----- DATA TO USE -----
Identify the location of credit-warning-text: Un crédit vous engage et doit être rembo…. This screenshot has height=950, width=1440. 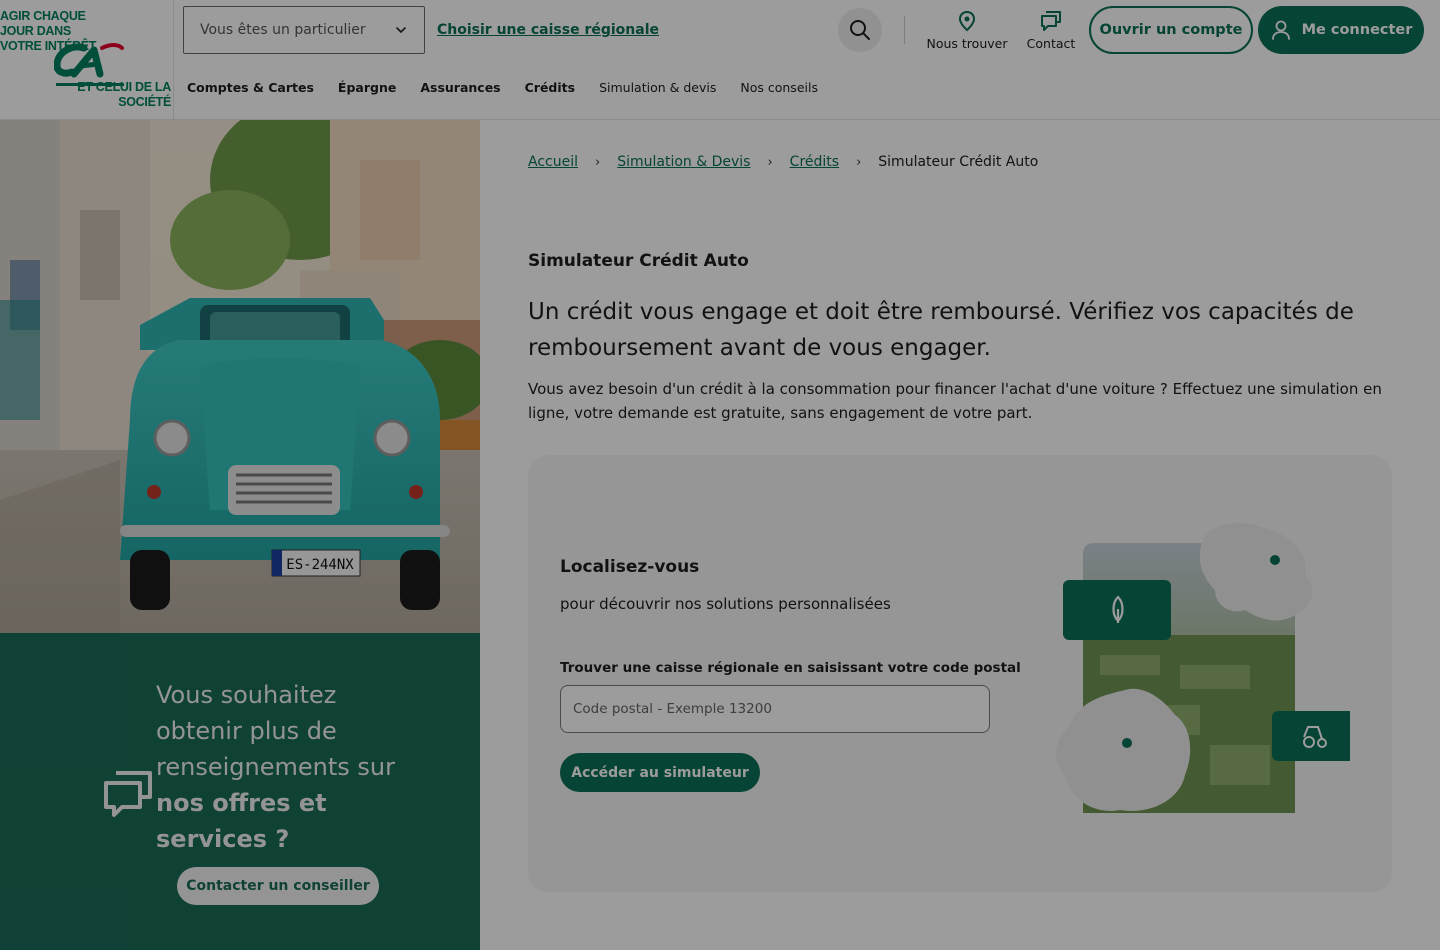
(941, 330).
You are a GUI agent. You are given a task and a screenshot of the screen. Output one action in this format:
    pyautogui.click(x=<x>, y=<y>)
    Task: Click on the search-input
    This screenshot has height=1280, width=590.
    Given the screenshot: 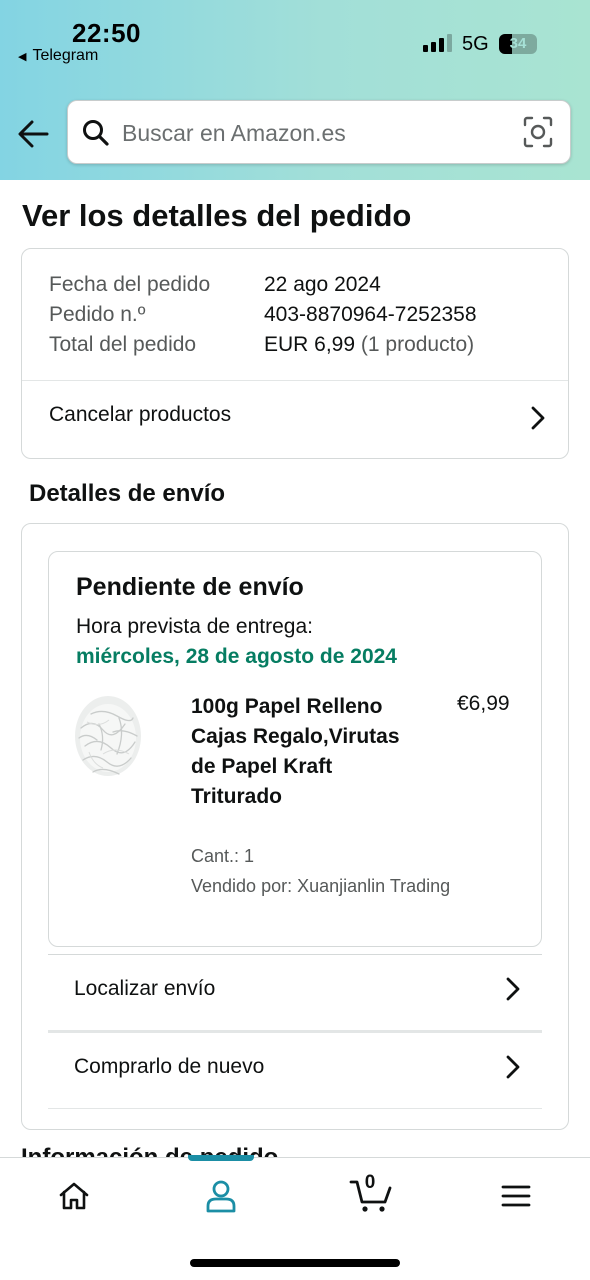 What is the action you would take?
    pyautogui.click(x=312, y=133)
    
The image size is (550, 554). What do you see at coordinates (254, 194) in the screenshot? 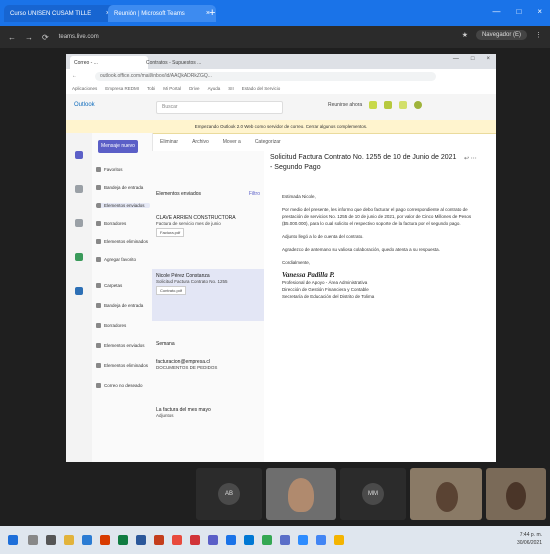
I see `filter-button: Filtro` at bounding box center [254, 194].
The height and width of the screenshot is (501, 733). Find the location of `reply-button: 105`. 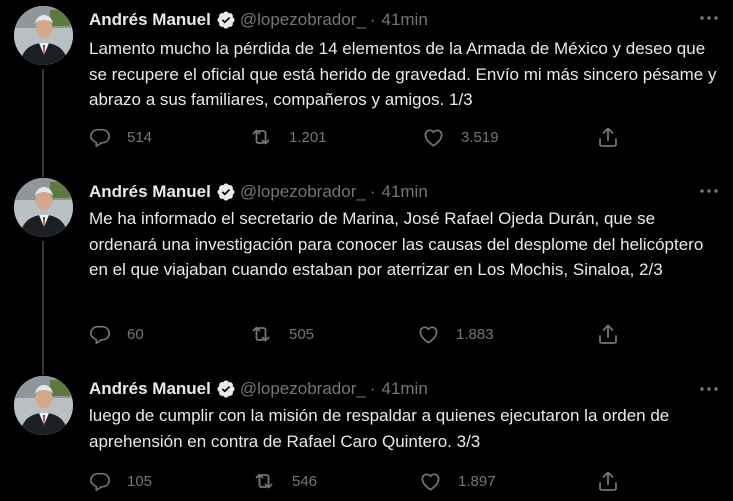

reply-button: 105 is located at coordinates (120, 481).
-----
### DIRECTIONS FOR THIS TASK
Repeat the items verbatim, starting at the line containing "The height and" and continuing through the end of the items, with both ends included. Leave the pictures out of your answer.

### OUTPUT OF THE TASK
The height and width of the screenshot is (501, 733). Find the location of `reply-button: 105`. 

reply-button: 105 is located at coordinates (120, 481).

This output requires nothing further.